- Allegiance: United States of America
- Branch: Illinois militia
- Service years: 1832
- Rank: Captain
- Commands: company of the 27th Regiment Illinois Militia
- Conflicts: Battle of Apple River Fort (Black Hawk War)
- Other work: General store proprietor

= Clack Stone =

American militia captain

Clack Stone (fl. 1827-1839) was the elected captain of the "Apple River" Company, 27th Regiment Illinois Militia during the Black Hawk War of 1832. He was in charge of a company mustered into service in May 1832 from Jo Daviess County, Illinois. Stone's company manned Apple River Fort, a log stockade and blockhouse—a reconstruction of which is located on knoll just east of present-day Elizabeth Stone provided leadership during two war-related incidents. In the first event, some horses were stolen from the fort during the night of June 17, in the prelude to the June 18 action known then as "Stephenson's Fight". Today, the fight is erroneously known as the Battle of Waddams Grove. The second event was on the afternoon of June 24: an intense battle known as the Battle of Apple River Fort. After the war, Stone built and operated a general store and helped Redding Bennett, John D. Winters, and others survey and lay out lot lines for the proposed village of Elizabeth. He also owned and apparently operated for a time the "Eagle Saloon" in Galena.
Stone laid claim to numerous land parcels located west of the present village. He remained in today's Jo Daviess County with his common law wife Delilah Hickman for several years, then moved south to Union Grove in what is now Carroll County, Illinois.

==Early life==
John D. Winters moved from Kentucky or Tennessee to central Illinois, and then to Jo Daviess County in 1827. Sometime after this, Winters and Clack Stone purchased a tract of land 127 feet (38.7 m) above the waters of the Apple River.

==Military service==
In April 1832, encouraged by promises of alliance with other tribes and the British, Sauk Chief Black Hawk moved his so-called "British Band" of around 1,000 warriors and non-combatants into Illinois. The conflict that followed became known as the Black Hawk War. Between May and June 1832, eight companies were mustered into service in the volunteer Illinois Militia under the command of Colonel James M. Strode. All eight companies of the 27th Regiment of Illinois Militia were from Jo Daviess County. One of the eight companies in Strode's 27th was a 47-man unit eventually commanded by Captain Clack Stone. Stone's company was mustered into service by order of Illinois Governor John Reynolds on May 15, 1832, one day after the first engagement of the war at Stillman's Run. Initially, Stone's company, based at the Apple River settlement, was commanded by Captain Vance L. Davidson. When Davidson left for the Plum River settlement at present-day Savanna, Stone took over command. One of the longest serving groups of volunteers during the war, the 27th Regiment was mustered out of service on September 6, 1832.

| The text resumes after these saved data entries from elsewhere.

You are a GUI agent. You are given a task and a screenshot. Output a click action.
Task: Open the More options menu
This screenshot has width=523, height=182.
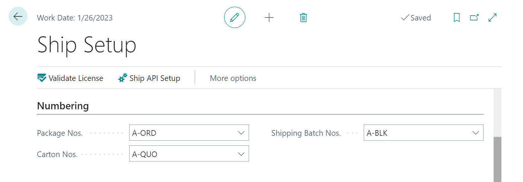pyautogui.click(x=233, y=78)
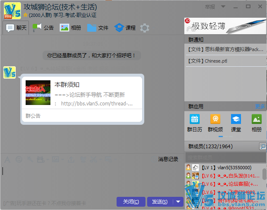Click the group avatar logo in header

point(12,11)
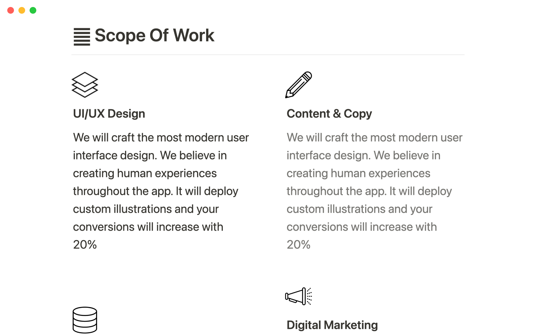Click the Content & Copy heading
Viewport: 536px width, 335px height.
click(x=329, y=114)
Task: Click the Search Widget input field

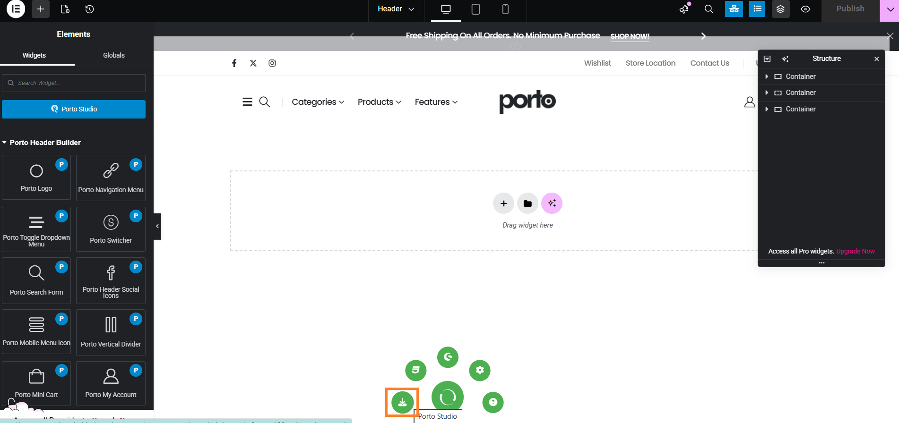Action: pyautogui.click(x=74, y=83)
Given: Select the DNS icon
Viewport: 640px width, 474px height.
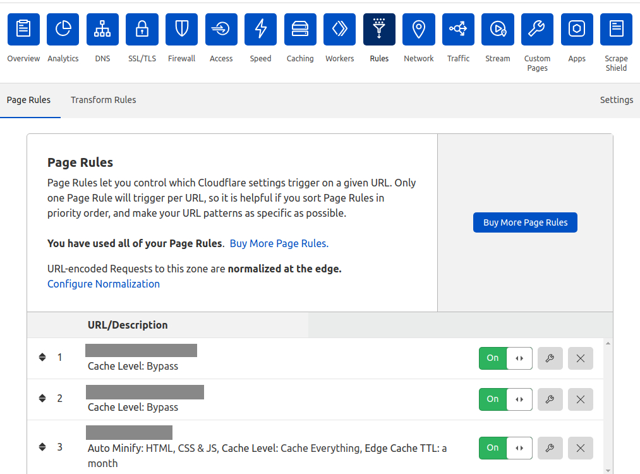Looking at the screenshot, I should (x=102, y=29).
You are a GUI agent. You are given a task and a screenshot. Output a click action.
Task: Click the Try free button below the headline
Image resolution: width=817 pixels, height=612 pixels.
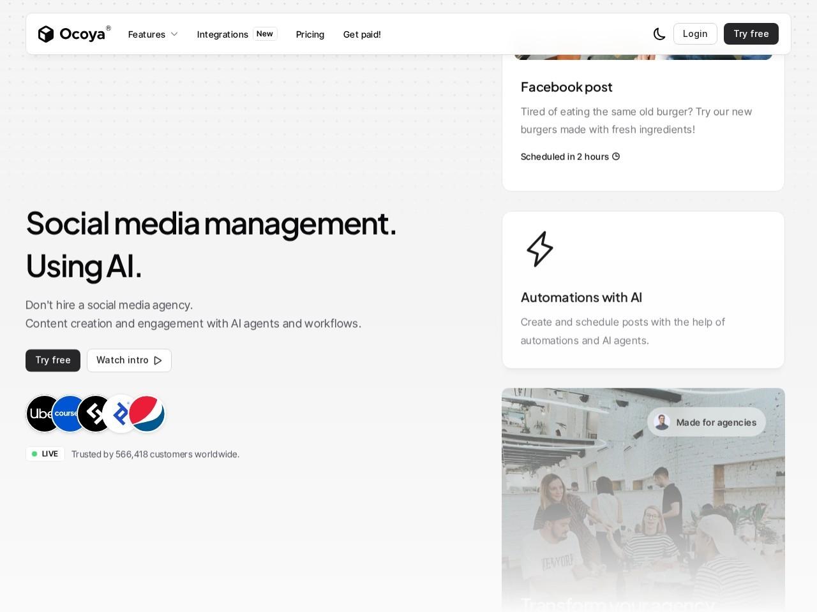coord(53,360)
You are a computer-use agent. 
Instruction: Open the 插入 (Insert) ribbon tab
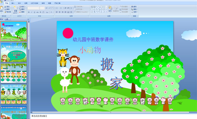[x=13, y=3]
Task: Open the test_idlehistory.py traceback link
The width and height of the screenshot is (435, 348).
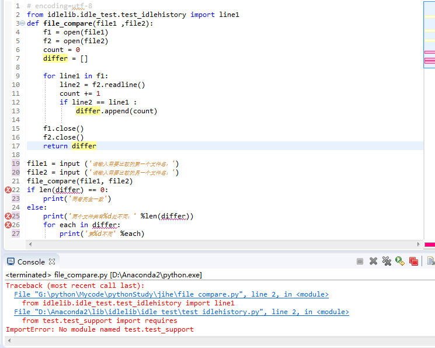Action: pos(181,312)
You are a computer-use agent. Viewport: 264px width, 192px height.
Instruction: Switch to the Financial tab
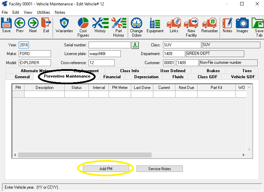tap(112, 77)
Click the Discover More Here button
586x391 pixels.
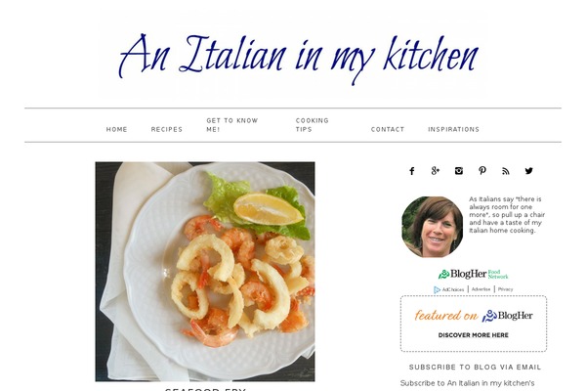point(473,335)
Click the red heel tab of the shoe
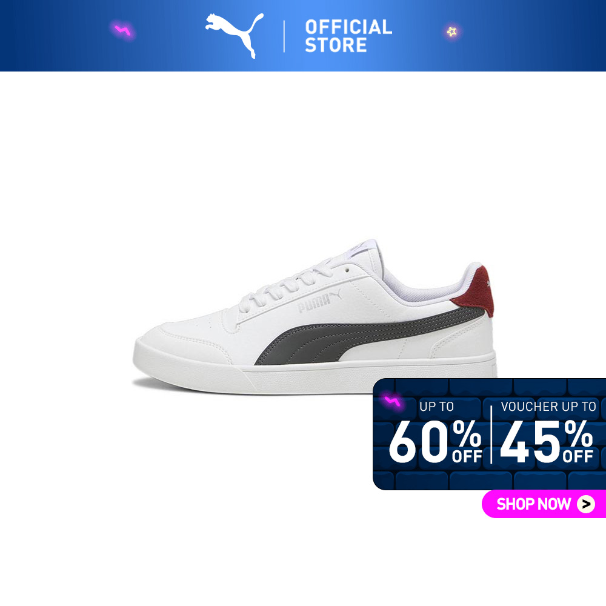The width and height of the screenshot is (606, 606). [x=476, y=291]
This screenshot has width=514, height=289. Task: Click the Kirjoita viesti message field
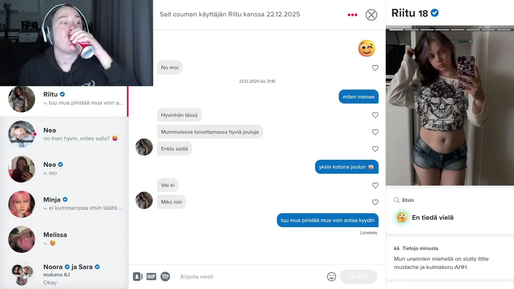(x=251, y=277)
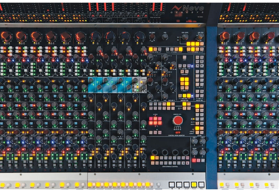This screenshot has width=279, height=191.
Task: Click the rewind transport button
Action: pyautogui.click(x=172, y=184)
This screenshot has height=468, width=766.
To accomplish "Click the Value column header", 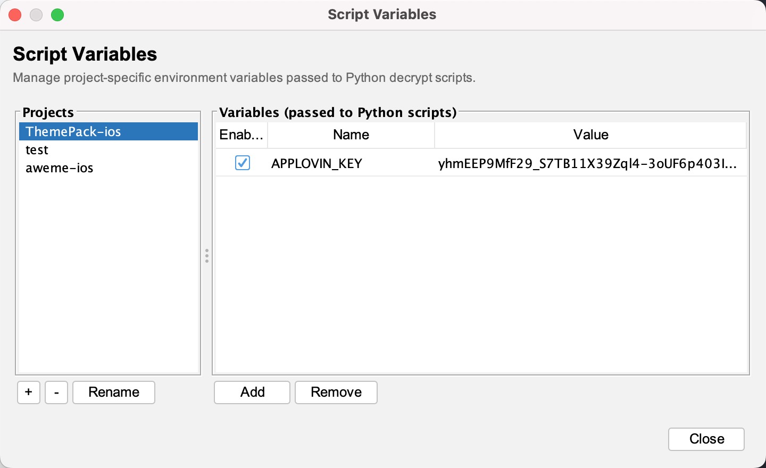I will (590, 135).
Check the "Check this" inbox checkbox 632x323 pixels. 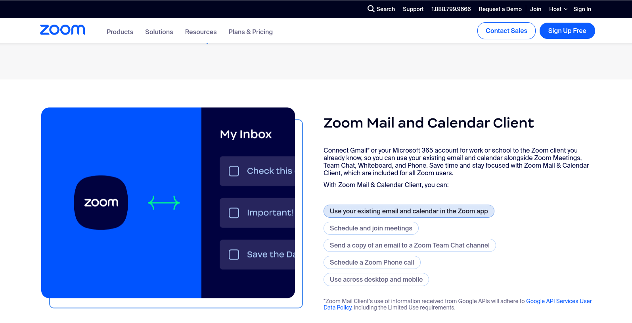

Upon hearing of Black Hawk's return, settlers throughout northern Illinois and southern Wisconsin hastily constructed forts. The Apple River Fort was constructed by the early settlers at present-day Elizabeth for protection during the war. At the onset of the Black Hawk War, settlers in southern Wisconsin and northern Illinois constructed a series of hastily built forts; Apple River Fort was one of the forts erected after the militia's defeat at Stillman's Run. The small fort was completed on May 22, 1832 under the supervision of Stone, one week after the battle at Stillman's Run. The Apple River settlement, at the time of the fort's completion, was home to about 40 settlers.

Stone was in command at the fort during two war-related incidents. In the days immediately preceding June 18, 1832, Apple River Fort's stables were broken into and horses were stolen during the night. This incident was one of several around that time which led Illinois militia officer James W. Stephenson to clash with British Band warriors at Waddams Grove on June 18. On June 24, the Battle of Apple River Fort commenced at the fort. Approximately 150-200 Sauk and Fox warriors under the command of Black Hawk attacked the fort, which was defended by about 25 militia. The militia was shorthanded during the battle, as most of the fort's detachment were not present. Inside the fort, the people of the nearby settlement had taken refuge. One woman, Elizabeth Armstrong, was singled out for her bravery after the battle. She rallied the fort's women to assist during the battle by making musket balls and reloading weapons. Fierce fighting ensued for at least 45 minutes with both sides exchanging heavy gunfire. Believing the fort to be more heavily defended than it was, Black Hawk and his band eventually retreated. Casualties were few, given the intensity of the battle. Militia member George Herclerode was shot in the neck or head early in the battle and died; it has been documented that he was killed while peering over the stockade wall's pickets. The number of Sauk casualties is unknown.

==Later life==
Immediately following the Black Hawk War, Clack Stone opened a store near the site of present-day Elizabeth. The store was directly across the street from the house of John D. Winters, who established a tavern around the same time. In 1839, surveyor Charles R. Bennett laid out the village of Elizabeth on Winters' and Stone's land. The original village had twelve named streets.